» Source data

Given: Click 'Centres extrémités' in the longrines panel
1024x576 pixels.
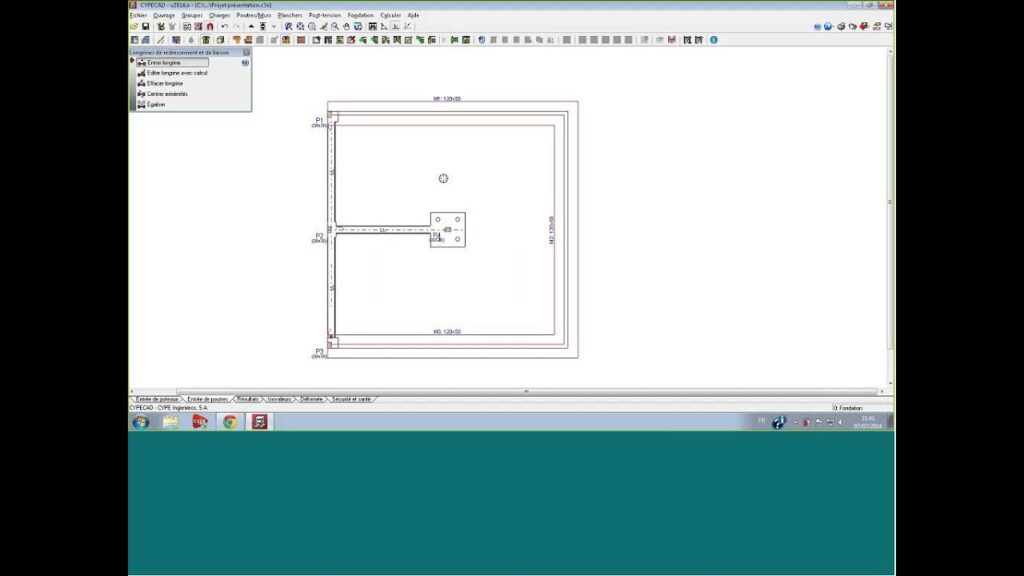Looking at the screenshot, I should (167, 94).
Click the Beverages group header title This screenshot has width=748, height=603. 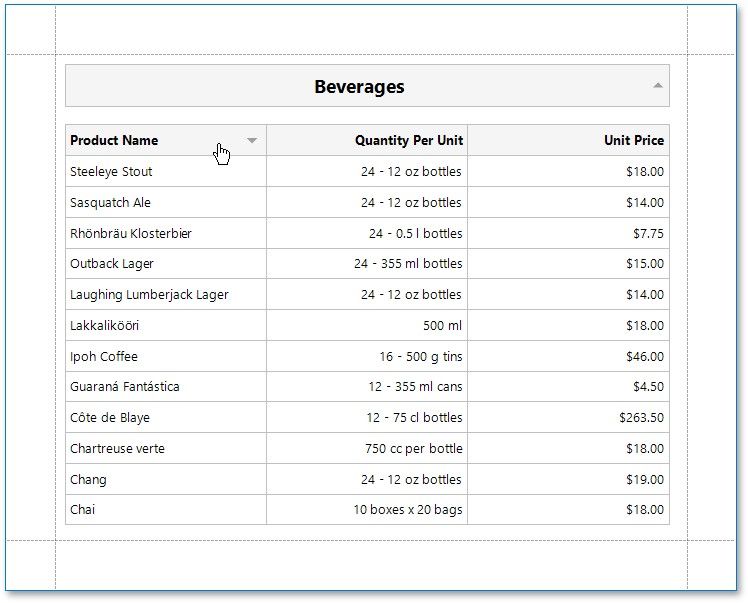click(359, 87)
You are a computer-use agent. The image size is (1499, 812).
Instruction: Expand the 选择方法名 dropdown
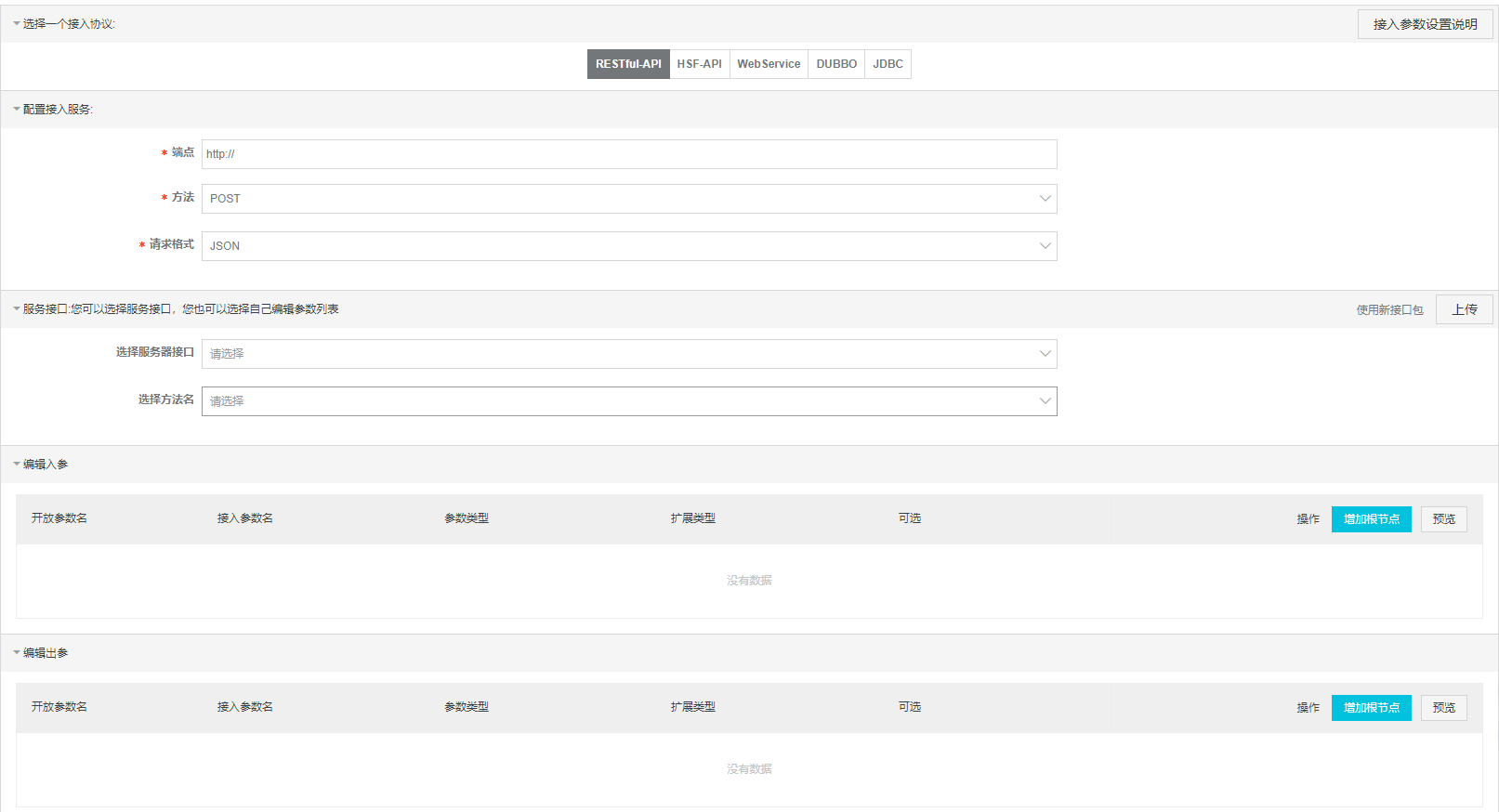point(629,401)
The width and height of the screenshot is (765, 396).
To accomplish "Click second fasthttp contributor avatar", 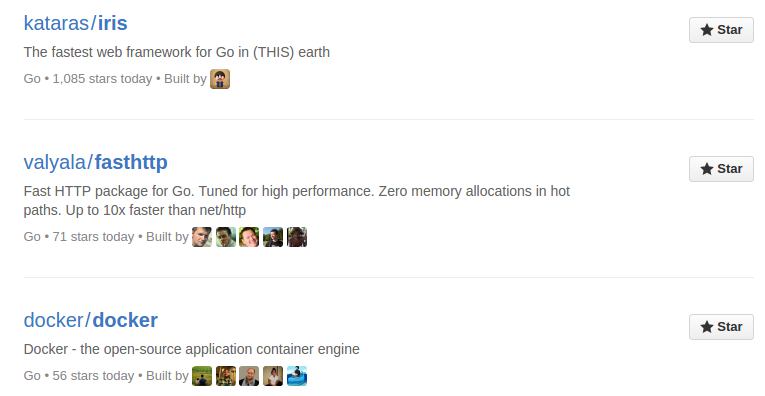I will (x=226, y=237).
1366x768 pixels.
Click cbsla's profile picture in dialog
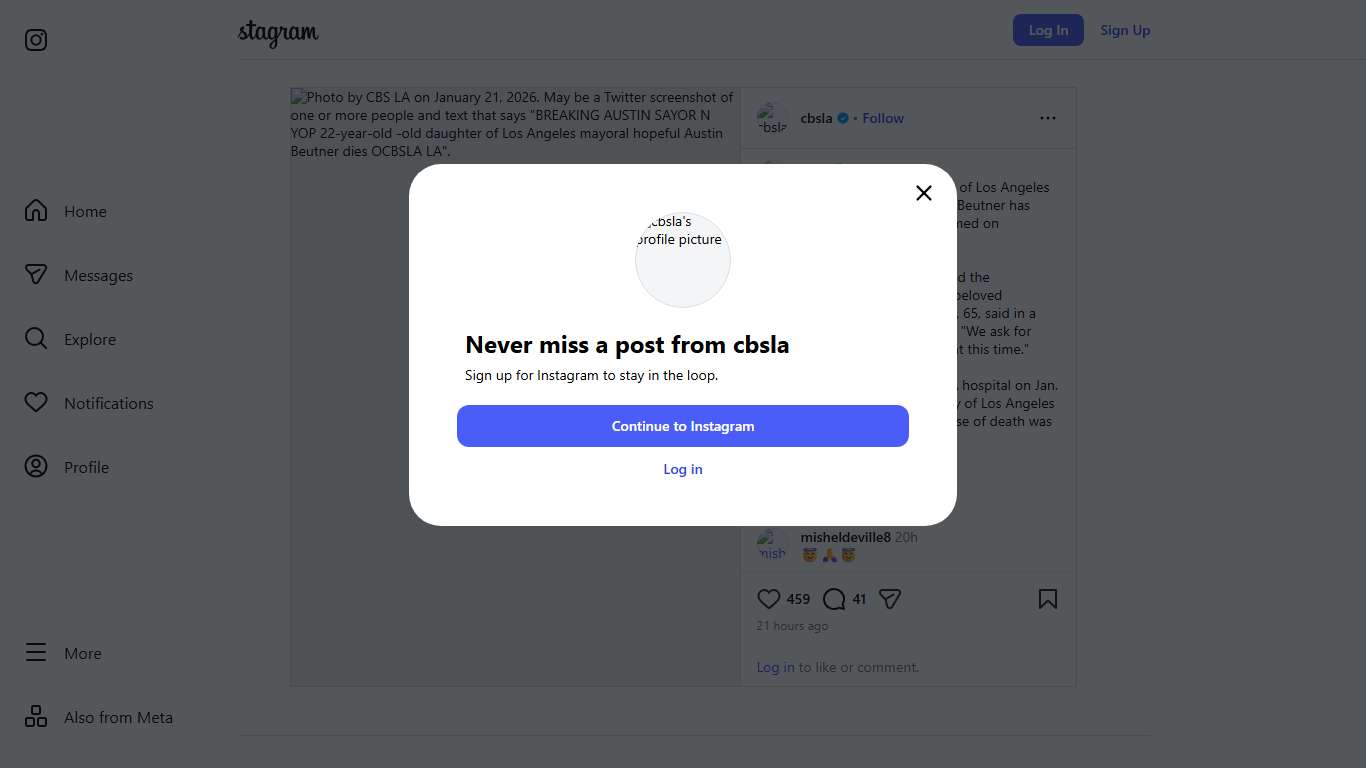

» Task brief
Do not copy pictures. Restate exactly the lines from the one containing "1366x768 pixels." through the last line of the records.

» Answer to the exercise
1366x768 pixels.
Click cbsla's profile picture in dialog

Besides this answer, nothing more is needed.